The role of grace in empowerment
Grace makes a response possible but it does not make life easier. Soemtimes it comes like a flash and immediately transforms a moment into a new possibility. Therese of Liseux whom some psychologists now believe suffered a type of neurosis in her childhood probably also due to the grief that impacted much of the Martin household, shows this moment through what she calls “Christmas Grace”. One morning rather than breaking into her obstinate tantrums in reaction to a snide remark, she penetrated through her anguish and held herself in the midst of that tension and made a conscious decision to take another path and unshackle herself from a cycle of neurosis to embrace “all for all”. She placed herself into the “lift”, the grace of God that enabled her to overcome injustices in human relationships within her monastery and embrace pain and uncertainty all at the same time. She is now a doctor of the Church.
Sometimes, grace comes through powerful events of acute frustration. Oscar Romero attempted to offer John Paul II a different viewpoint from the one perpetuatued by his cirtics by showing the Pope photos of murdered El Slavadoran priests who were tortured and murdered for standing against the oppression of the poor of El Salvador. John Paul II made one conclusion, “Get them on line.” Frustrated, while on a plane to Belgium before returning to El Salvador, Oscar Romero found his peace and a renewed reassurance that he is excatly doing what he needs to do in standing with the people of God facing oppression. He moved forward without the validation of John Paul II. Oscar Romero is now beatified after a long era of Catholicism that convicted him of Marxist ties. The narrative of mercy and justice, now under Pope Francis, not only validates Oscar Romero’s life but rather is standing on Oscar’s work, life, and witness to the Gospel.

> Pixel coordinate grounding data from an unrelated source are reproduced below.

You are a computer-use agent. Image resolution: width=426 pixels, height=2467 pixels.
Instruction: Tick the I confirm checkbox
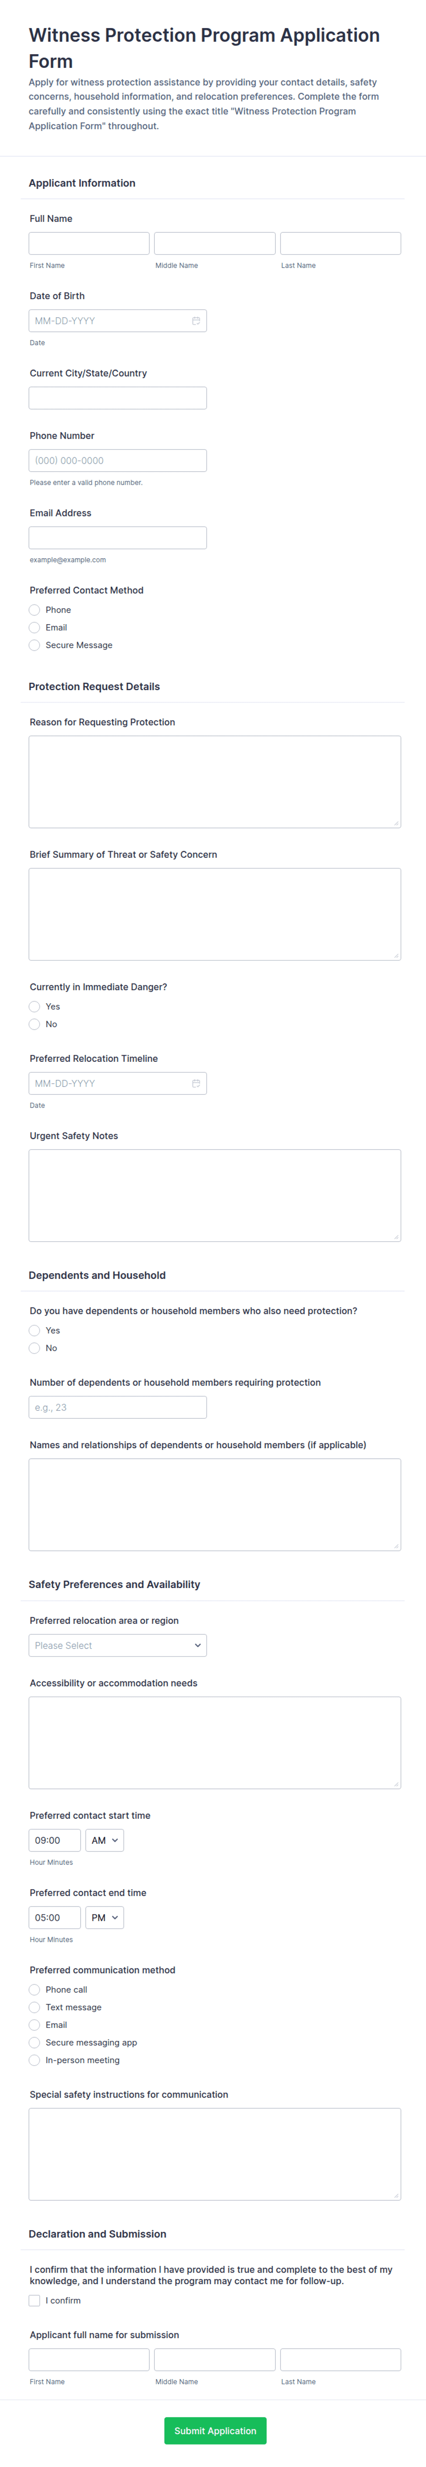[34, 2300]
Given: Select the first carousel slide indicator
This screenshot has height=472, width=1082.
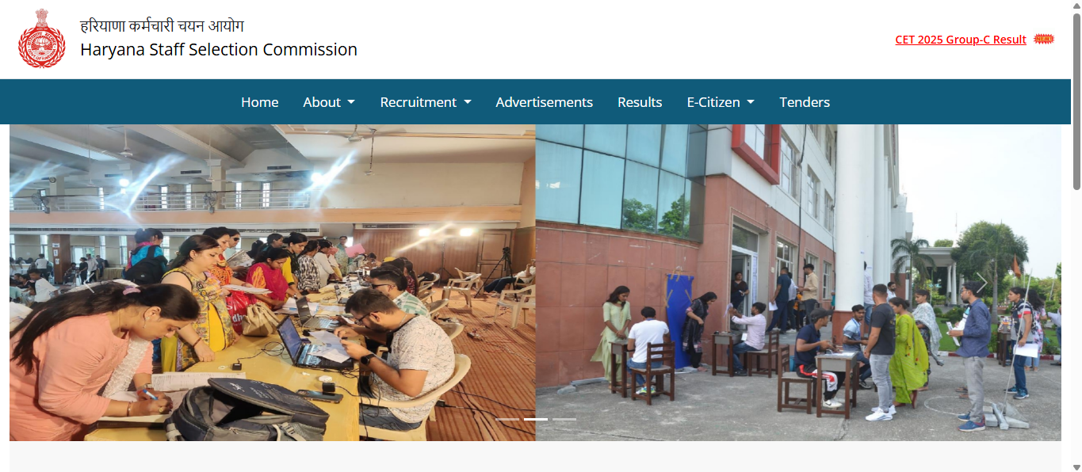Looking at the screenshot, I should (507, 419).
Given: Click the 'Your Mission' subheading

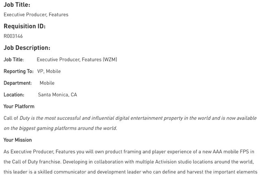Looking at the screenshot, I should 17,140.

St. Clare of Assisi refused to relent to Pope Innocent IV’s pressure to compromise her vow of poverty. A woman of her time, she succeeded writing her own rule by following the empowered path of the widow in the Gospel. This was long after Francis had died so the relationship that would most inspire her to persevere amidst this challenge (save for her intimacy with God) was no longer in her life. Here lies the question, where does one get the strength and resources to believe and act in the manner of the poor widow demanding justice from an unjust judge? Clare drew strength from her vision with Francis, as a woman that she was. She did not wait for validation but made choices based on the truths that she had learned as a religious woman and one who had caught the gaze of her Savior. She mirrored that gaze on her view of the world and she never lost sight of that vision. In her heart she knew what she wanted and that empowered her.
The stress of facing disenfrachisement is great. Yet, as the life of Jesus Christ already illustrates, God’s relentless and abundant love can outlast hate and oppression. There is a cost each disciple has to pay. For our many failed attempts to follow the Gospel, we exactly know what the cost is on us. But that cost is where our empowerment lies. Lay hidden in that cost is grace that can catapult us to realizing a vision we thought was never possible. In that cost is love we thought we can never share. In that cost is faith that destroy thick walls of oppression. In that cost is the very self of who we are, standing before the gaze of God, feeling no less nor more as one gifted with dignity, bestowed and formed only by God. When this empowerment infiltrates our relationships we know that Kingdom of God is not far.

Fraternal Moment with Br. Michael Reyes, OFM on his Solemn Profession; with author and Br. Christian Seno, OFM.